§ Your assignment:
Give the whole listing below once more, exactly, without pictures.

§ Data extract:

--*--

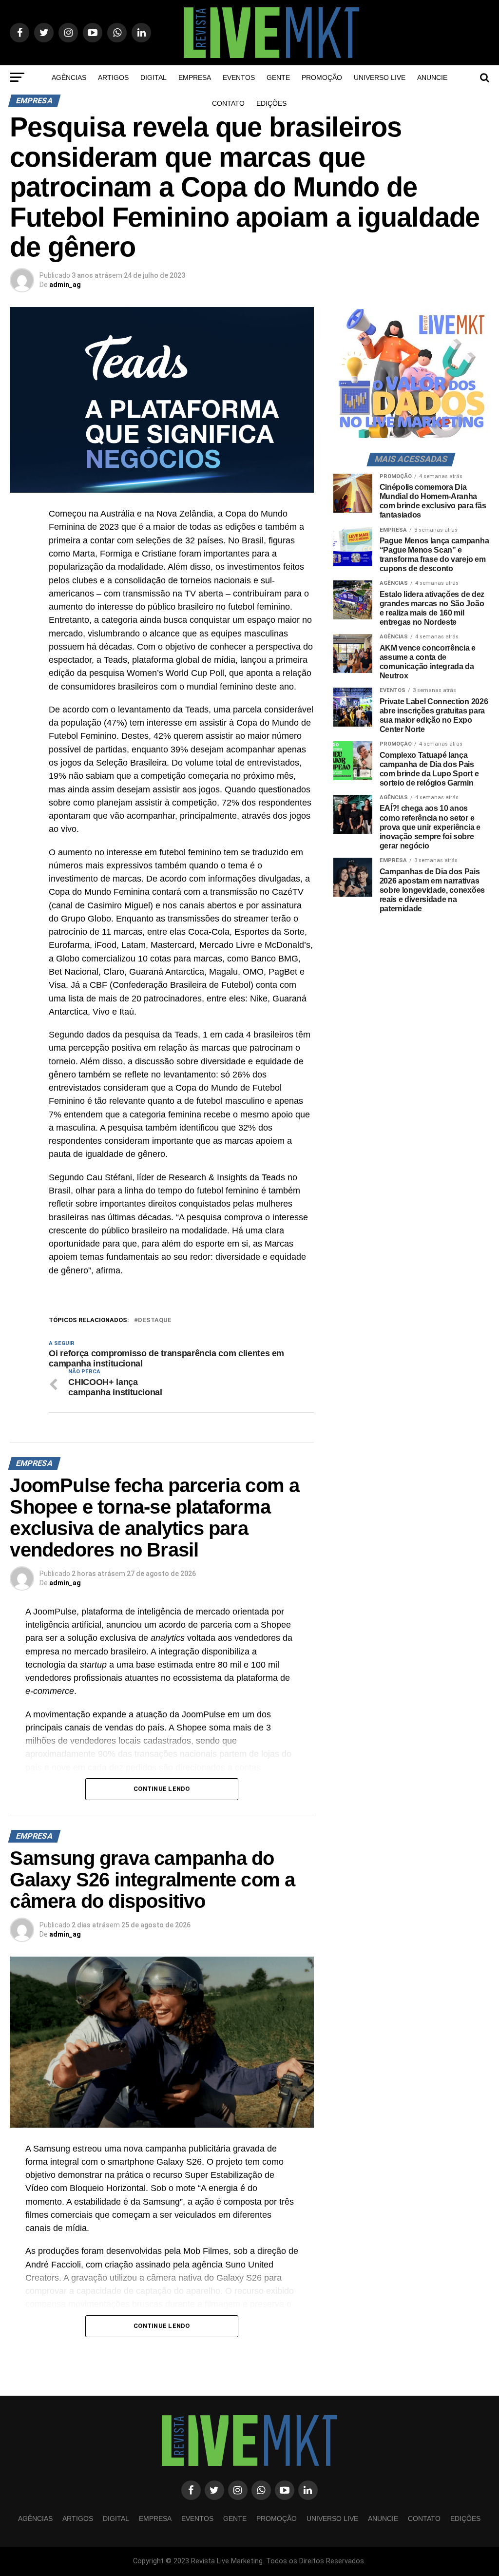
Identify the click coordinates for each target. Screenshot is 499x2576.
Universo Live (379, 77)
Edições (271, 103)
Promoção (322, 77)
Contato (228, 103)
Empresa (194, 77)
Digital (153, 77)
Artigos (113, 77)
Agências (69, 77)
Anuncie (432, 77)
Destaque (155, 1320)
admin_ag (65, 284)
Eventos (239, 77)
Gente (278, 77)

--*--

§ Problem solution:
Identify the click coordinates for each target. Screenshot is 499x2576.
Universo Live (379, 77)
Edições (271, 103)
Promoção (322, 77)
Contato (228, 103)
Empresa (194, 77)
Digital (153, 77)
Artigos (113, 77)
Agências (69, 77)
Anuncie (432, 77)
Destaque (155, 1320)
admin_ag (65, 284)
Eventos (239, 77)
Gente (278, 77)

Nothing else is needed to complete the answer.